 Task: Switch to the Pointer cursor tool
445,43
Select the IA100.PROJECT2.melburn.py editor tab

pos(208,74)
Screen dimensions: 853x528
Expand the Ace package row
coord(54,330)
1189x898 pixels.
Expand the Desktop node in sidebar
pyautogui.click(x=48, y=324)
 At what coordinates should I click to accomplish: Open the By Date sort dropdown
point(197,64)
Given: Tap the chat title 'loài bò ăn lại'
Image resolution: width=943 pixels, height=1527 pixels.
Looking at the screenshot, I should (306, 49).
==
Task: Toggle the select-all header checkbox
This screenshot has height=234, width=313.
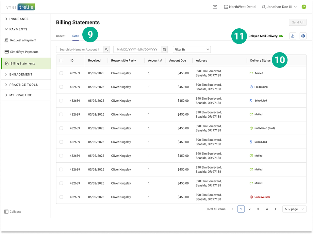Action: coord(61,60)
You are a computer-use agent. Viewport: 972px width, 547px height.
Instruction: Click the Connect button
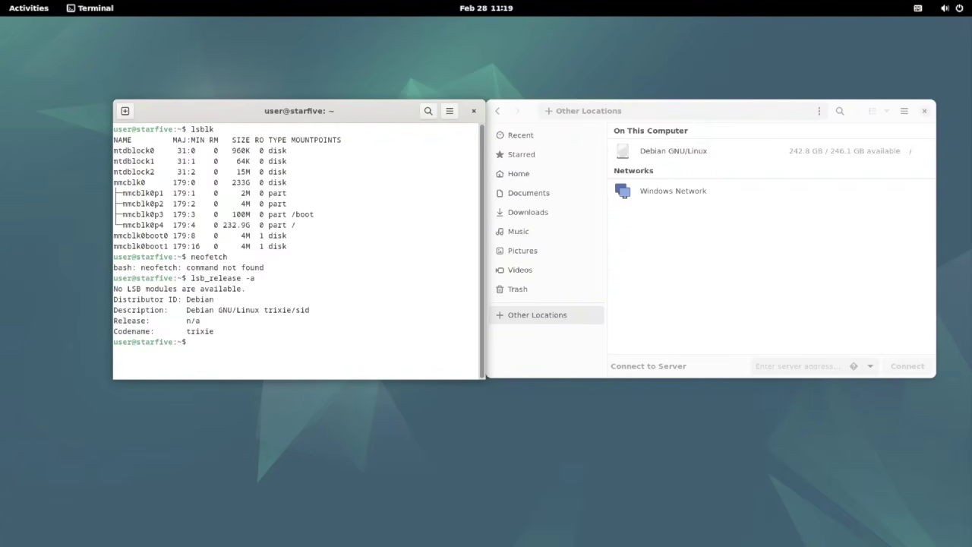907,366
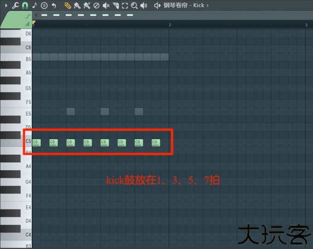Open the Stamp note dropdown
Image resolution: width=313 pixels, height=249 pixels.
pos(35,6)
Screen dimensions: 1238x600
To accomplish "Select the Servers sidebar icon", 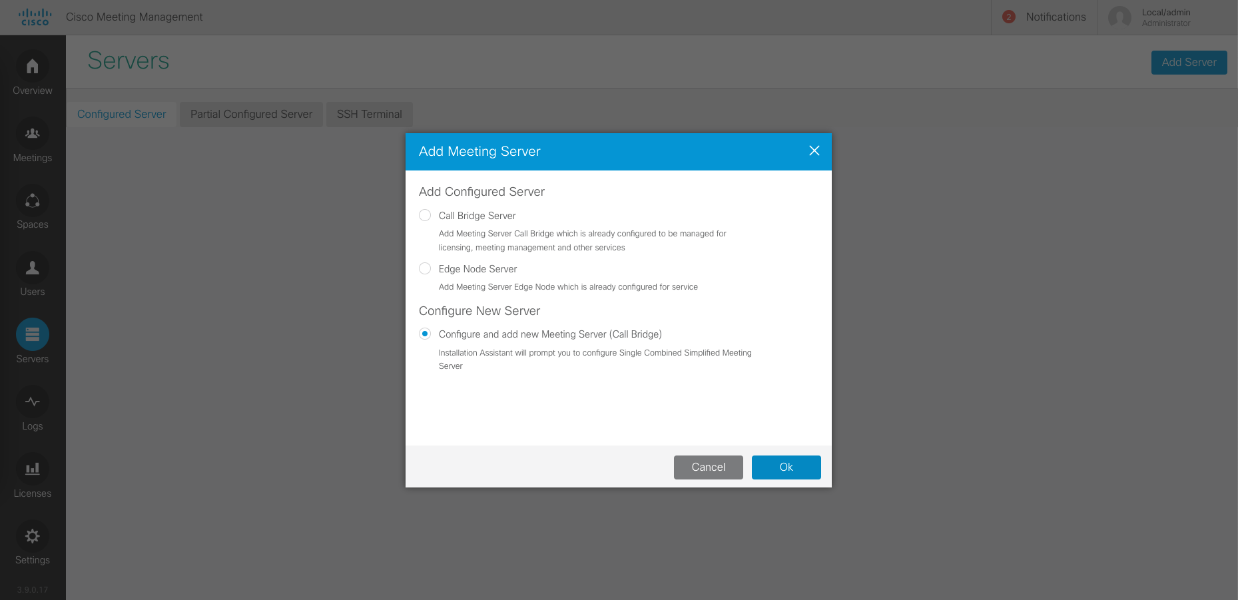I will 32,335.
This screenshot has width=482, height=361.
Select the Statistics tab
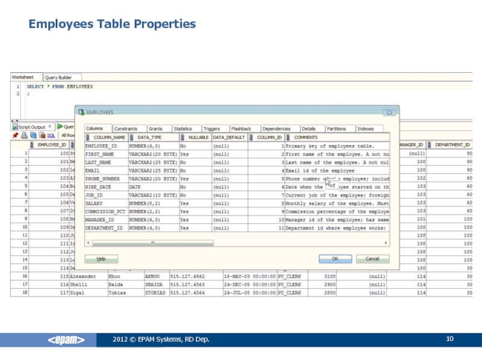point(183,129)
...
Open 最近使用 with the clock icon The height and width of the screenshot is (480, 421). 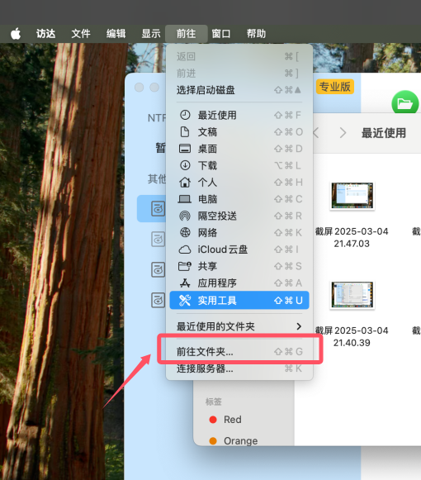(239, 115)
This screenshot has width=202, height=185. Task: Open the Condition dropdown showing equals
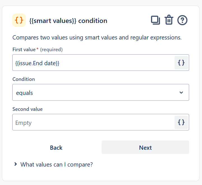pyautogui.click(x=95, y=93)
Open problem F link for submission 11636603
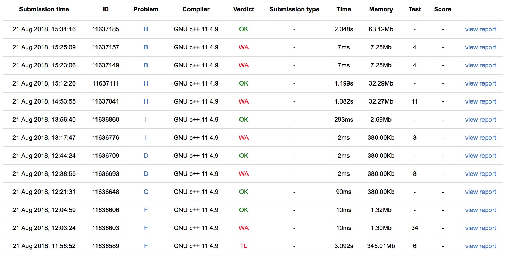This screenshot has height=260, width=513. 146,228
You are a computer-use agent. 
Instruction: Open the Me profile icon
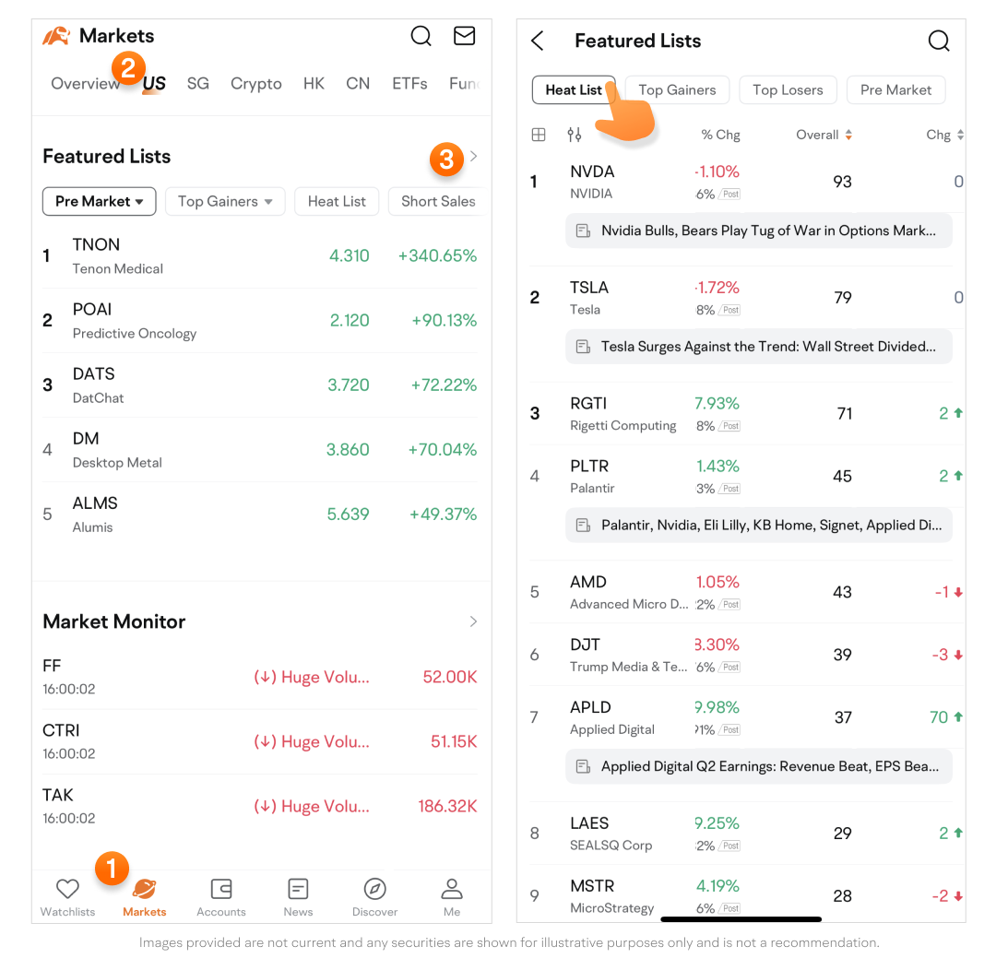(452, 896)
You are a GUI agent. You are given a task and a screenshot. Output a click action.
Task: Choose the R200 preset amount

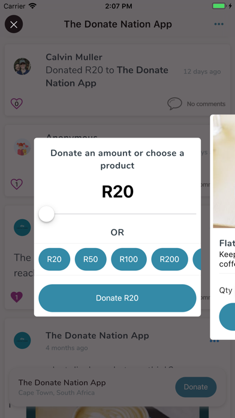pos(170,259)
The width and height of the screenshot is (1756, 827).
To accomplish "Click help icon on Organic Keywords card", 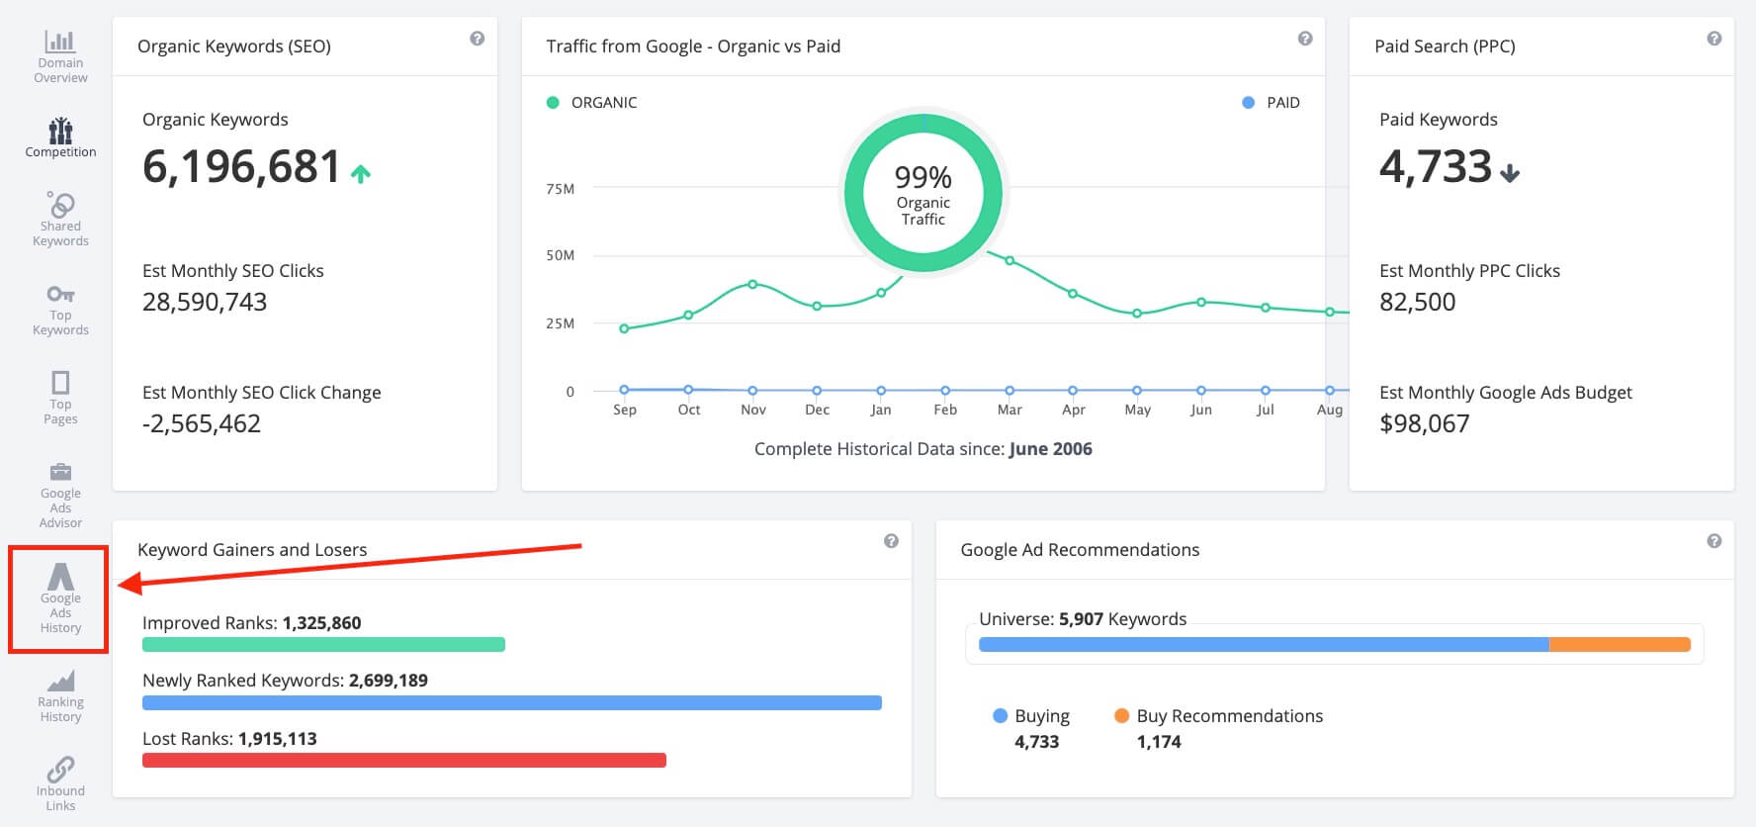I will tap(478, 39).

* Problem requirements *
Show every line from the entries above in which "agent" appears.

* Answer space *
You are a computer-use agent. Viewport: 972px width, 547px height.
You are a computer-use agent. 
You are a GUI agent. You are given a task and a screenshot. Output a click action.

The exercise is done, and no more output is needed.